On Sun, May 21, 2017 at 10:19 PM, Andy Lutomirski <luto@xxxxxxxxxx> wrote:
>>
>>>
>>> Unless... is this the sysret_ss_attrs issue?
>>
>>
>> What is the issue? This one
>>
>> https://lkml.org/lkml/2015/4/24/770
>
>
> Yes.
>
> But I was thinking about it wrong, since this is probably 64-bit userspace,

sorry, I forgot to mention that userspace is indeed 64-bit.

> not 32-bit userspace. Here's my theory:
>
> 1. User task A does a syscall. It's not in kernel mode with SS != 0.
>
> 2. The scheduler runs and switches to task B. SS != 0.
>
> 2. Kernel enters user mode for task B.
>
> 3. User task B gets interrupted. Kernel ends up running with SS = 0.
>
> 4. Kernel switches back to task A. SS == 0.
>
> 5. Kernel does SYSRET. SS == __USER_DS, but SS's attributes are messed up.
>
> 6. QEMU does whatever it does that inspires it to zap SS's attributes.
>
> 7. Boom.
>
> If task B were 32-bit, then the vDSO would fix up SS, so there would only be
> a 1-instruction window for problems.
>
> To check this theory, you could try backporting this to the guest and seeing
> if the problem goes away:
>
> commit 61f01dd941ba9e06d2bf05994450ecc3d61b6b8b
> Author: Andy Lutomirski <luto@xxxxxxxxxx>
> Date: Sun Apr 26 16:47:59 2015 -0700
>
> x86_64, asm: Work around AMD SYSRET SS descriptor attribute issue


Yes, that is exactly what is happening. I 've backported your patch on 3.16.
That explains everything. Why bug is not reproduced on >= 4.1 guest kernels
and why we fall out from VMRUN with SS.attributes == 0x400, i.e. P bit is
not set (because of "AMD CPUs have a misfeature").
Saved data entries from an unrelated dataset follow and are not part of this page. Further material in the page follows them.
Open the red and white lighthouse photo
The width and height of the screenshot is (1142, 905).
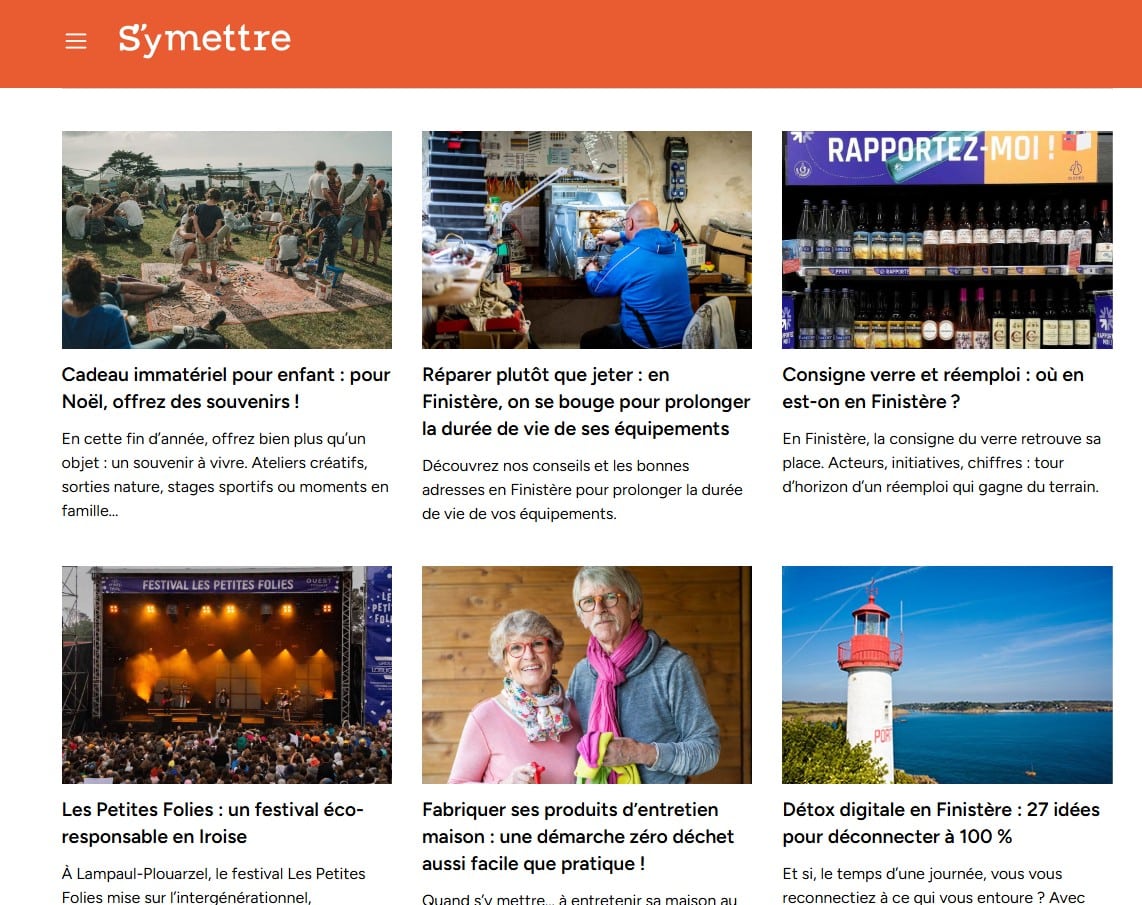[x=946, y=674]
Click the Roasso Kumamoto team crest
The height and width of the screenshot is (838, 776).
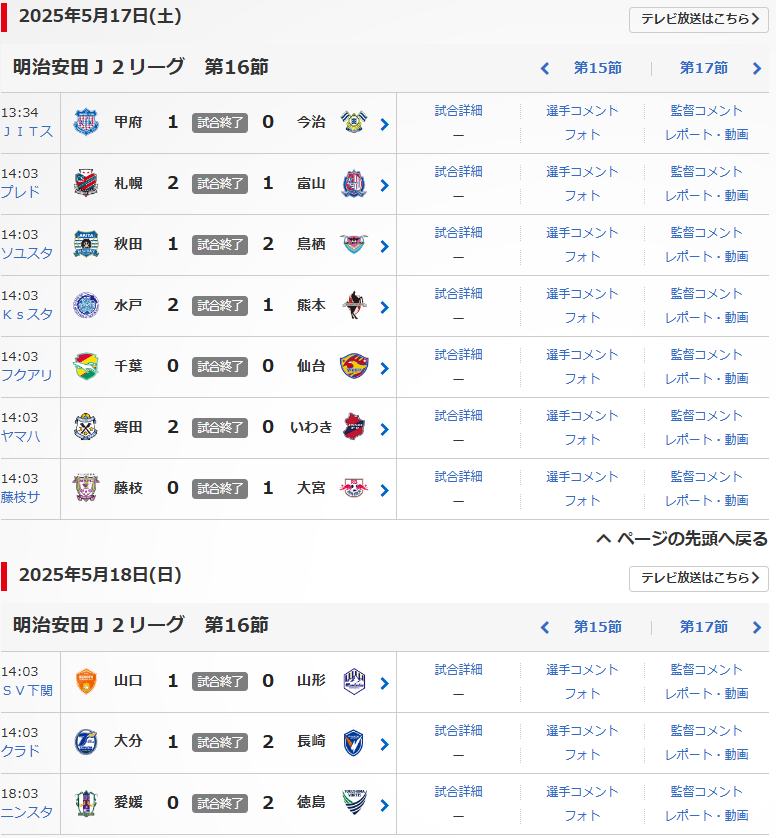point(353,305)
>>> Looks like the bug is in QEMU, then, right?
>>
>>
>> KVM SVM restores CPL from unusable selector, obviously this is not nice.
>
>
> I would imagine that QEMU shouldn't be feeding KVM such a selector. Also,
> there's an invariant that SS.DPL == CPL, at least most of the time, although
> this SYSRET issue may be the exception.
>
> Paolo, what's the intended behavior here? Is the bug in KVM or in QEMU?

So, along with Andrew's workaround for the kernel, it seems that virtualization
side should be fixed accordingly to workaround AMD behaviour.

Guys, any ping?

--
Roman